Ever wonder why people claim Social Security at age 62? Many people do, even though they should wait until age 70. Is it fear, greed, poor planning, or lack of knowledge? People make many mistakes, and I will touch on six other mistakes people often make. Welcome back to Powering Your Retirement Radio. I am your host Dan Leonard, and I am a PG&E Retirement Specialist. I have made it to Episode 10, which means I have now published more episodes than half of all podcasts.
Six Common Mistakes People Make
1. Worrying about dying too young – Longevity Insurance
2. Waiting too long to claim -Disability Benefits
3. Not working because of the earnings limit – Losing money from working
4. Not filing for widow’s or widower’s benefits – Collect at age 60
5. Getting divorced – Married for 10 years, you are eligible
6. Hitting tax torpedoes – RMD’s & IRMAA charges
Collecting at age 62 or waiting until age 70
There are two paths people follow. One is to collect as soon as possible because you think Social Security will disappear. Two is to collect the biggest pile of money over your lifetime.
Collect ASAP – Age 62
Collecting at age 62 usually means you are collecting because you can’t work anymore due to health issues, or you lost your job and couldn’t replace it, and you need the income. The other option is to collect Social Security at 62. Finally, you can reach the number you need to retire at 62. The first path is more common than you might think. The second option is not uncommon if you have done an excellent job with your 401k and you have a pension.
The biggest pile of money
The biggest pile of money is available to all. The key is planning. If you wait until age 70 to collect your benefits, you will receive between 70 to 75% more at age 70 than you would have received at age 62. You will also have missed 8 years of payments. Many calculators can calculate the cross-over point where waiting makes more sense. Depending on the marital status, that point is usually between 77 and 83. That is not a big stretch to break even in today’s world.
What are you to do?
There is no one correct answer. In the claiming at 62 examples, if you can reclaim your life, replace your income and retire, it is hard to convince someone they need to keep working. On the other hand, if you can afford to go without Social Security and still retire at age 70, you will get the most money possible. It is hard to argue that maximizing the one source of lifetime income will continue to grow over time.

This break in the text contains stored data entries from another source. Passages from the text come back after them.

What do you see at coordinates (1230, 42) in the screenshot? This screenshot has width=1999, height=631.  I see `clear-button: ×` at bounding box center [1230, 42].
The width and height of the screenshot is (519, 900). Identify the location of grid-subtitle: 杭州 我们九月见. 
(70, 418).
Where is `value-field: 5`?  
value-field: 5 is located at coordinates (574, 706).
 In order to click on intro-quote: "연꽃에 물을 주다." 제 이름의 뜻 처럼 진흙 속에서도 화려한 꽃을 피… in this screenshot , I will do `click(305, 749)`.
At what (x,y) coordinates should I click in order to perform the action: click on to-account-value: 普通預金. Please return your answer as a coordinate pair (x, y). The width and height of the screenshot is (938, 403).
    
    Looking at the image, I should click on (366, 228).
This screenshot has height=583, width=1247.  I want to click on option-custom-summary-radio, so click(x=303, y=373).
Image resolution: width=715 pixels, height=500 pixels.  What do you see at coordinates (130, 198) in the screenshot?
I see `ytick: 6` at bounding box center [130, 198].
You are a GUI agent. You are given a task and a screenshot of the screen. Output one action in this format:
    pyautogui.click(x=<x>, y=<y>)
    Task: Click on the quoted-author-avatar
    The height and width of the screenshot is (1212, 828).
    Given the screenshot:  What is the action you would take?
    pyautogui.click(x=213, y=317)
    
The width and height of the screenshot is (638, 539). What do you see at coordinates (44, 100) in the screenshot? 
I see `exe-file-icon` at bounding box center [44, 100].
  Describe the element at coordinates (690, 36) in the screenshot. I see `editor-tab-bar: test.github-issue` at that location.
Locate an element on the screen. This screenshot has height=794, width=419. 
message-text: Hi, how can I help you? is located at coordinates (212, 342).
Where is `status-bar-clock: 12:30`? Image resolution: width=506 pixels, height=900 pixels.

This decision is why it makes sense to talk with your advisor and determine what works best for you. In some cases, you may regret going without the money when you finally get it but don’t have the desire to spend it. You may also regret taking Social Security at 62, and you are in your late 80s, and your income is feeling the effects of inflation.
Regarding Social Security, consider it longevity insurance, and planning for the worst-case scenario is not bad.